Los famosos ya no son lo que eran
El glamour casi ha desaparecido y no volverá. La telebasura y las redes sociales han convertido en vip a personajes que lo único que saben hacer es el ridículo.
Hace pocas semanas, un chaval de Alicante de alrededor de 20 años, llamado Sergio pero conocido en las redes sociales como Mr. GranBomba, se acercó a un tipo que pasaba por la calle, un repartidor que estaba trabajando. Le preguntó algo. El otro le contestó con cierta impaciencia. Y Sergio, en medio del diálogo, le llamó rápidamente caranchoa. El repartidor se enfadó y le amenazó con sacudirle. De nada sirvió que el tal GranBomba le repitiese varias veces que era una broma con cámara oculta; era cierto, pero la cámara estaba tan oculta que el otro no la vio, y le arreó un guantazo que casi lo tumba.

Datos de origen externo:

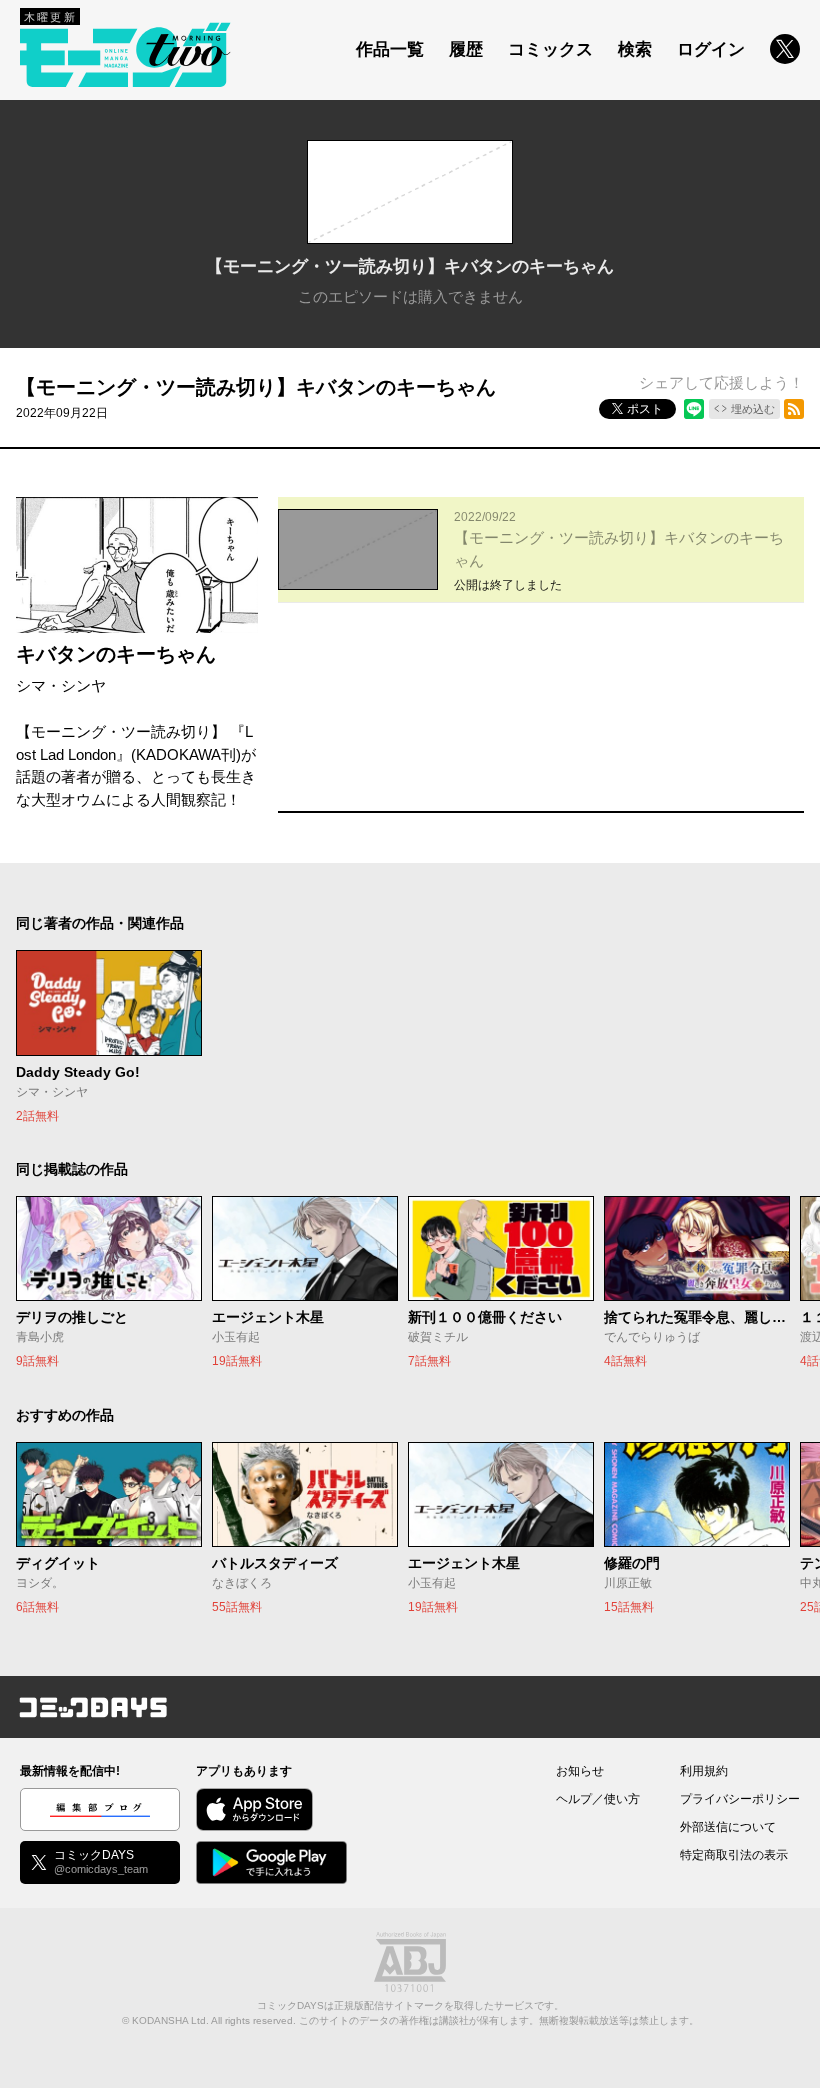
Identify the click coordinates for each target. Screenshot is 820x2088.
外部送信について (728, 1827)
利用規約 (704, 1771)
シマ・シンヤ (61, 685)
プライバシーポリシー (740, 1799)
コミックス (550, 49)
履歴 (466, 49)
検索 (635, 49)
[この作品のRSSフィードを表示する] (794, 409)
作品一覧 (390, 49)
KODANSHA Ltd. (170, 2020)
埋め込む (753, 409)
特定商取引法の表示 (734, 1855)
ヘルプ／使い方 (598, 1799)
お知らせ (580, 1771)
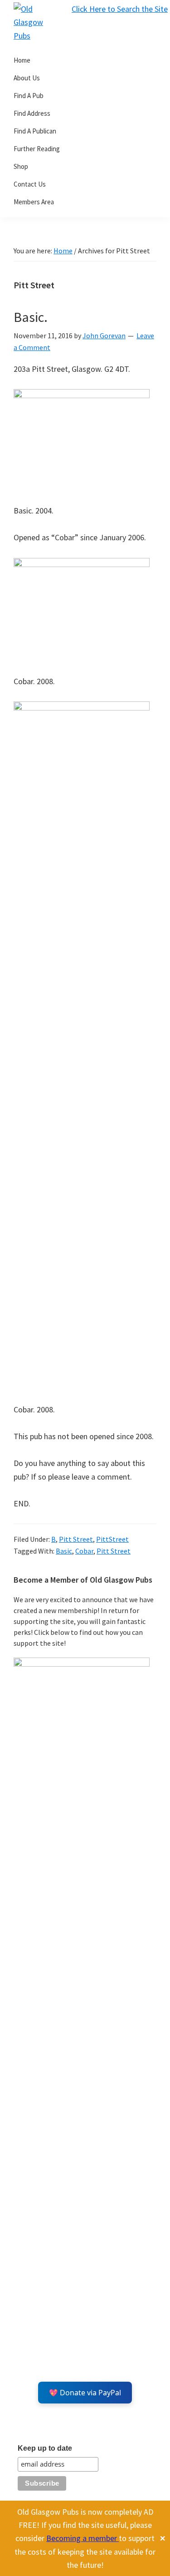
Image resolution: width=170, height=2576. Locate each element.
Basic (64, 1550)
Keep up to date (45, 2448)
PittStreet (112, 1539)
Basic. (31, 317)
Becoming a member (82, 2538)
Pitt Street (76, 1539)
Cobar (84, 1550)
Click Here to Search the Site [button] (120, 9)
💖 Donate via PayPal (85, 2393)
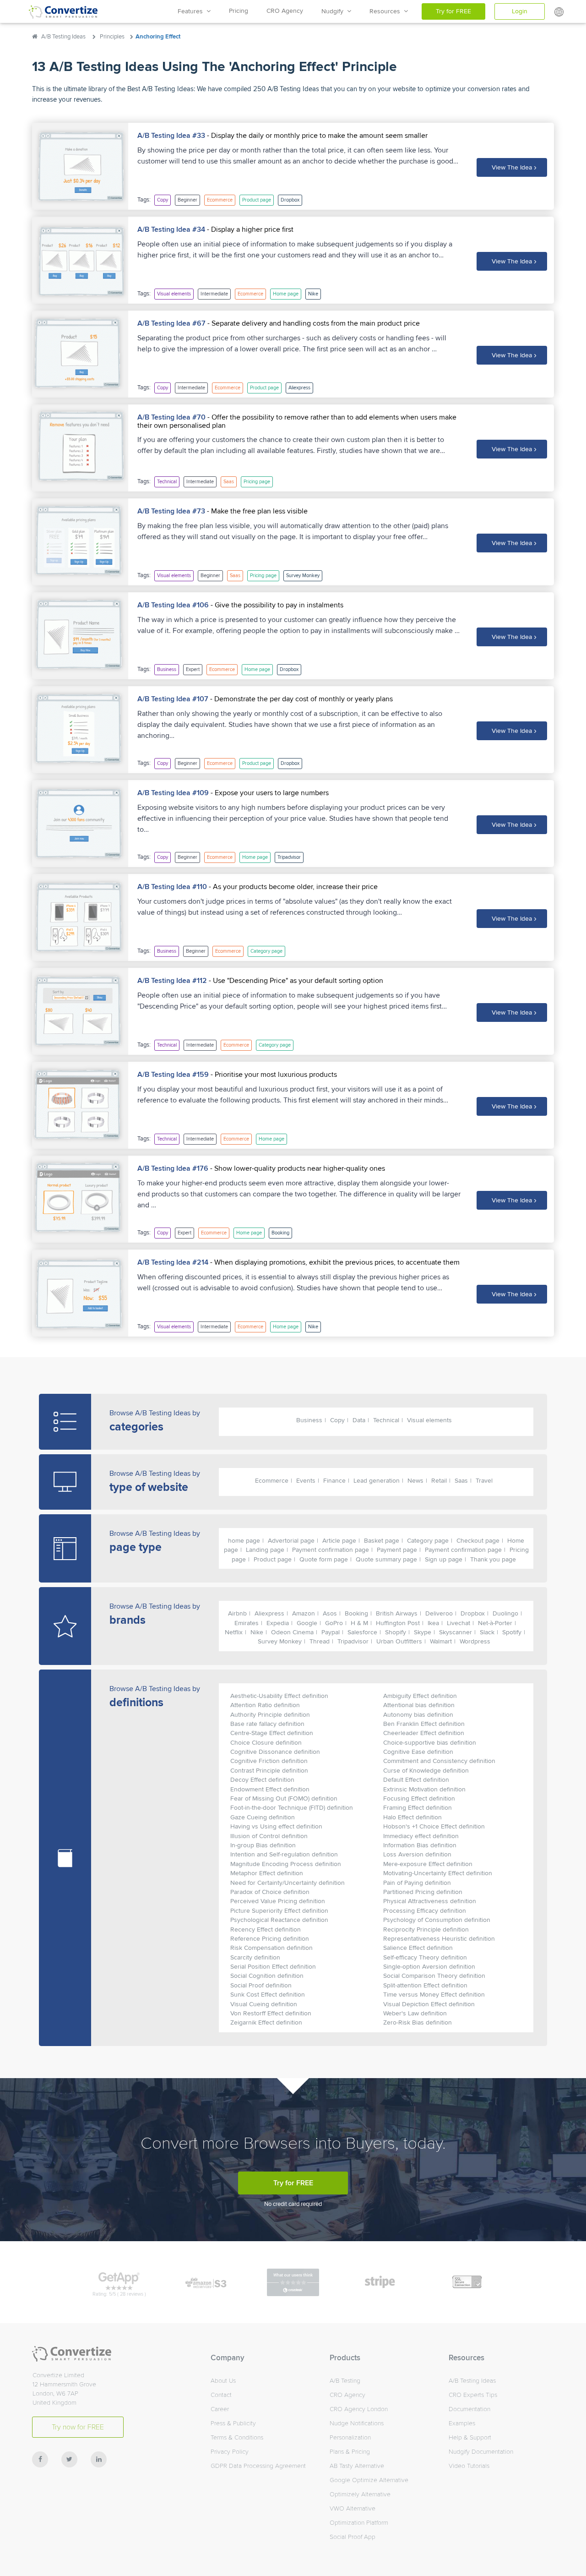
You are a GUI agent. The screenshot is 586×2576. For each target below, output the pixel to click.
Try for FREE (453, 11)
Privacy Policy (230, 2452)
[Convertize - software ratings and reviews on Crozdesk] (293, 2281)
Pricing (238, 11)
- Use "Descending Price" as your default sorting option (295, 980)
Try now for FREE (78, 2427)
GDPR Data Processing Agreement (258, 2466)
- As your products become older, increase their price (292, 886)
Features (192, 11)
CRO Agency (284, 11)
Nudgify (334, 11)
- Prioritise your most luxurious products (273, 1074)
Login (519, 11)
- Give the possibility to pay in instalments (276, 605)
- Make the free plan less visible (256, 511)
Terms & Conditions (237, 2437)
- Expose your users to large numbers (269, 792)
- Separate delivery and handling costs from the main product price (313, 323)
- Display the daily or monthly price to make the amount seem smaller (316, 135)
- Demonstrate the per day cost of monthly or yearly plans (300, 699)
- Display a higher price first (249, 229)
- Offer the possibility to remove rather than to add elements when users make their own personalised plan (296, 421)
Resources (386, 11)
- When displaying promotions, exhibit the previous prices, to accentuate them (334, 1262)
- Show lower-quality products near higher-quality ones (296, 1168)
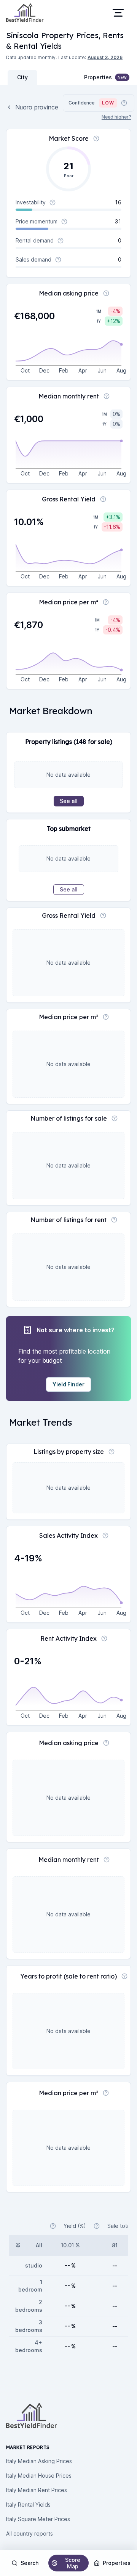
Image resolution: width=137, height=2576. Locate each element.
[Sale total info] (96, 2226)
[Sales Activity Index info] (105, 1535)
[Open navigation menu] (118, 13)
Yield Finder (68, 1384)
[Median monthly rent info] (106, 396)
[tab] (22, 77)
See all (69, 801)
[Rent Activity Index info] (104, 1638)
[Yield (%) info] (52, 2226)
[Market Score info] (96, 138)
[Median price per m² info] (105, 602)
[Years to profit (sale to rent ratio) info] (124, 1976)
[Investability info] (52, 202)
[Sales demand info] (58, 259)
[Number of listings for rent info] (114, 1219)
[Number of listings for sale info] (114, 1118)
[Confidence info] (124, 103)
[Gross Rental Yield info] (103, 499)
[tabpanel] (68, 1156)
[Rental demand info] (60, 240)
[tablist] (37, 77)
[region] (68, 1330)
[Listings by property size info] (111, 1451)
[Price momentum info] (64, 221)
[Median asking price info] (106, 293)
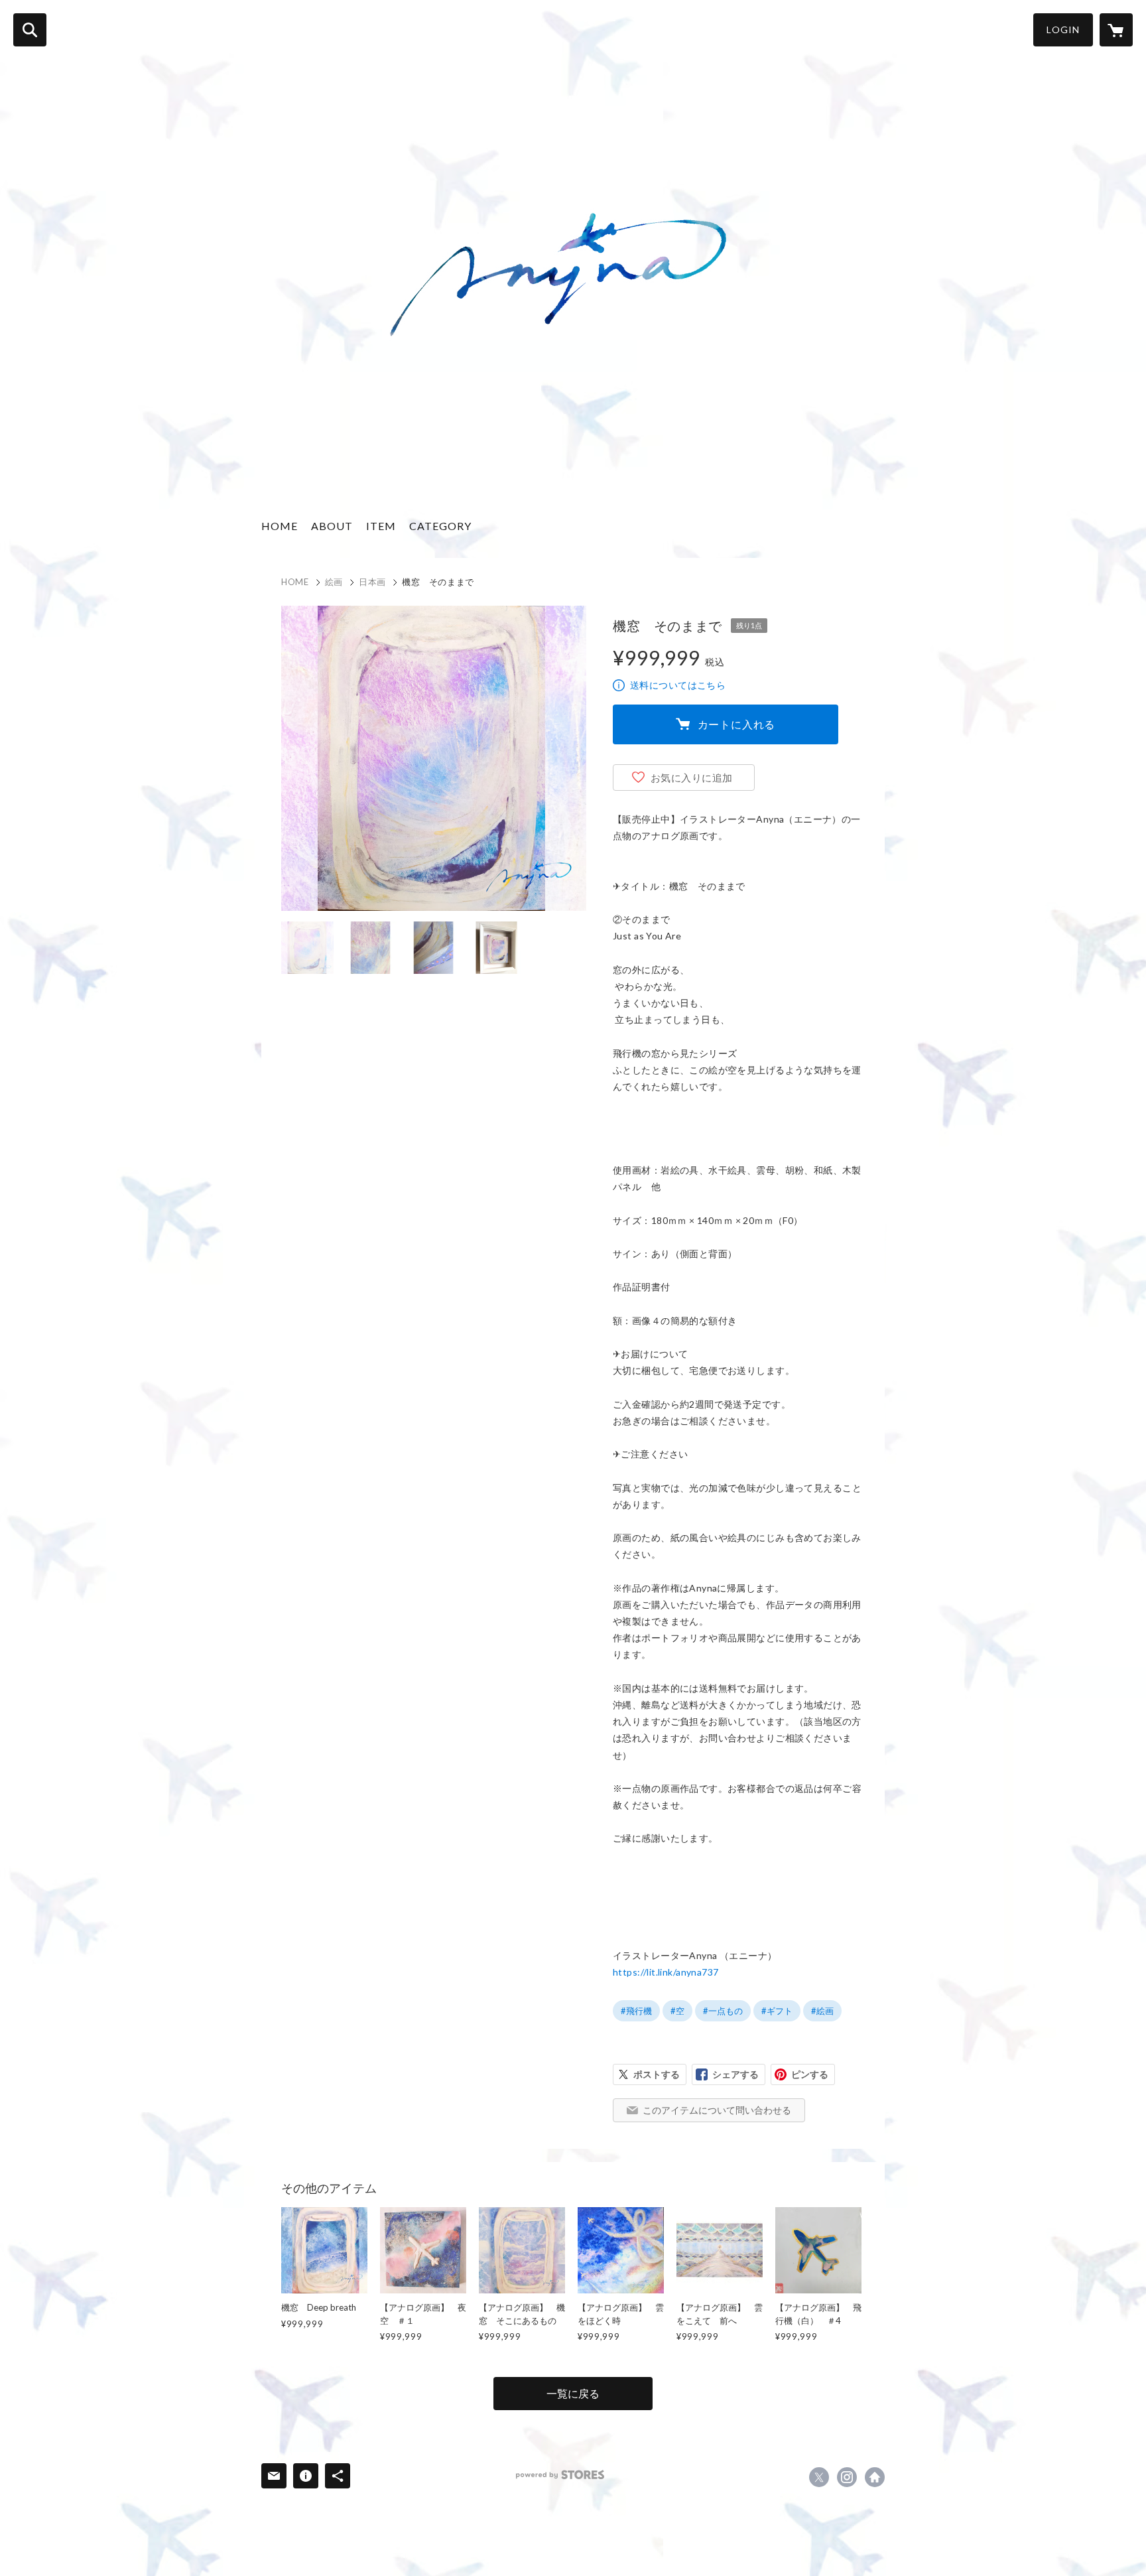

El chaval subió eso inmediatamente a su canal de YouTube. Sucedieron dos cosas. La primera, que al niñato le llovieron por todas partes epítetos nada amables, el más compasivo –y repetido– de los cuales era gilipollas. La segunda, que el número de seguidores de su canal se disparó y superó de lejos el medio millón. El éxito del vídeo fue tan fulminante como la propia bofetada.
Pero hubo una tercera consecuencia. Una conocidísima marca de gafas de sol le ha comprado al chico su canal de YouTube por un millón de euros y se ha quedado, lógicamente, con sus followers o seguidores, lo que convierte al incidente en el tortazo mejor pagado de la historia de la humanidad. Y Sergio, a quien no le partieron la cara porque la tiene más dura que el diamante, ya está por ahí dando entrevistas, poniendo cara compungida ante las cámaras y haciendo declaraciones, en plan víctima de la maldad humana, en las que condena con mucho sentimiento la violencia en que vive sumida nuestra sociedad. Se ha cambiado de corte de pelo y, rico como le ha hecho el sopapo que se llevó, ya ha creado un nuevo perfil en las redes sociales, y sus seguidores crecen como la espuma. Es decir: Sergio se ha convertido en lo que hoy se llama un famoso. ¿Pronto lo veremos en las tertulias opinando sobre el brexit, como a tantos. Y qué es lo que ha hecho para adquirir tan envidiada condición? Pues algo muy sencillo: el bobo. Y tener un morro espectacular.